At the University of Arizona Medical Center, routine annual surveillance endomyocardial biopsy and IVUS studies are performed to evaluate for acute rejection and CAV. In addition, symptom-based biopsy and IVUS studies are performed on more frequent intervals if clinically indicated. At our center, transplant patients undergo annual right heart catheterization, endomyocardial biopsy, coronary angiography, and IVUS via femoral approach. Following hemodynamic measurements using 7 Fr thermodilution Swan-Ganz catheter, the 7 Fr venous sheath is exchanged for an 8 Fr Mullins sheath. The Mullins sheath is advanced into the right ventricle over a 0.032˝ J-wire, under fluoroscopic guidance. Using a 6 Fr bioptome forceps, multiple endomyocardial biopsies are obtained and sent to the laboratory for evaluation. Following serial biopsies, the Mullins sheath is pulled back into the inferior vena cava. Next, routine coronary angiography is performed in multiple projections. Following angiography, 2000-3000 U of unfractionated heparin is administered. Patients who weigh less than 100 kg routinely receive 2000 U of heparin and those who weigh greater than 100 kg receive 3000 U of heparin. Subsequently, IVUS is performed in the vessel of choice using standard techniques (Volcano IVUS catheter and Boston Scientific 40 mHz rotational IVUS catheter) using manual pullback. The cardiac vessel chosen for IVUS examination was determined on a case-to-case basis by the interventional cardiologist performing the study. Intracoronary nitroglycerin was routinely administered prior to IVUS examination. The left anterior descending artery was the primary target in the majority of cases. If wiring of the LAD was difficult, the circumflex artery was used for IVUS studies initially and thereafter. Upon completion of IVUS, final angiographic images are obtained and all catheters are removed. Protamine was administered in all cases prior to sheath removal. Following the procedure, the patients are observed for 4 hours for any evidence of bleeding, arrhythmias, electrocardiographic changes, or significant hemodynamic changes.
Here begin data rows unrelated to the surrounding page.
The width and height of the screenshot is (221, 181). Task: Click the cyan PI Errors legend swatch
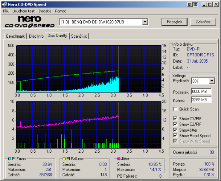pyautogui.click(x=9, y=159)
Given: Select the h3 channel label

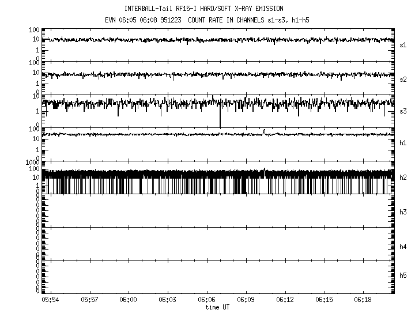Looking at the screenshot, I should (x=403, y=212).
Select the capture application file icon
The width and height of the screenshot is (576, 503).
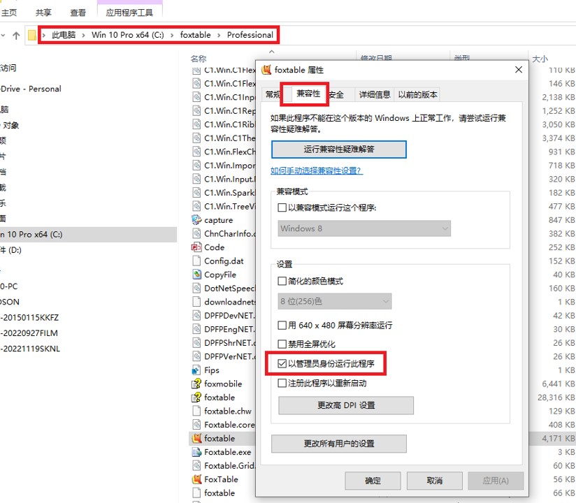point(196,220)
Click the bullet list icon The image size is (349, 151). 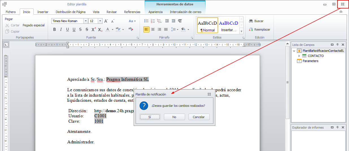point(146,21)
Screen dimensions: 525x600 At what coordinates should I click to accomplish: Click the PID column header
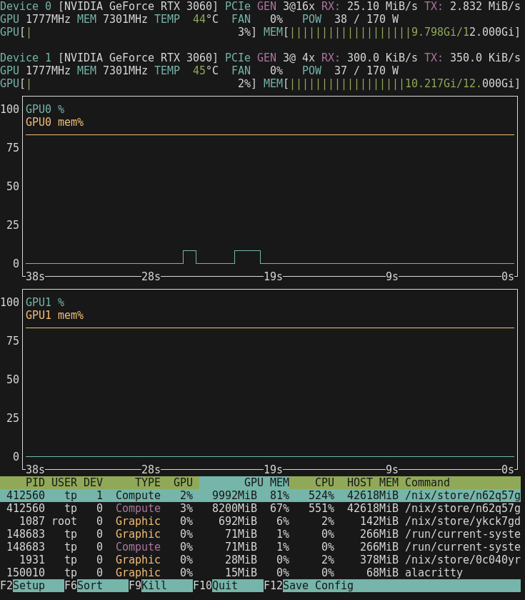coord(34,483)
In our study, we retrospectively evaluated cardiac transplant patients who underwent endomyocardial biopsy followed by routine IVUS examination using low-dose heparin (2000-3000 U) at our institution between the years 2004-2008. Patients under the age of 18 at the time of transplantation were excluded from the study. The outcome data for all patients were abstracted from medical records to evaluate for occurrence of major adverse cardiac events (MACE), including myocardial infarction, need for percutaneous intervention, coronary artery bypass grafting, re-transplantation, and death, up to 30 days post procedure. In addition, we examined the incidence of major complications associated with administration of anticoagulation following endomyocardial biopsy, including pericardial tamponade requiring pericardiocentesis, hemothorax, urgent cardiac surgery, or death.
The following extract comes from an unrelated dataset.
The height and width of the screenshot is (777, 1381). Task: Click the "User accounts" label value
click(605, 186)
A cohort of 108 patients had an endomyocardial biopsy and IVUS study performed for diagnosis of acute rejection and CAV between 2004 and 2008 at our institution. A total of 179 IVUS studies were performed during that time period. The patient’s baseline characteristics are listed in Table 1. The average age was 51 years old. The left anterior descending artery was the vessel studied in 93% of cases. Based on angiographic findings, 10% of patients had mild luminal irregularities and 3% had moderate stenosis. The average heparin dose used during the procedure was 2522 ± 497 U. No thromboembolic events occurred during the procedure. There was one catheter-induced coronary dissection requiring percutaneous coronary intervention. There were no deaths in our cohort. In addition, there were no other procedure-related MACE following low-dose heparin administration shortly after performance of endomyocardial biopsy.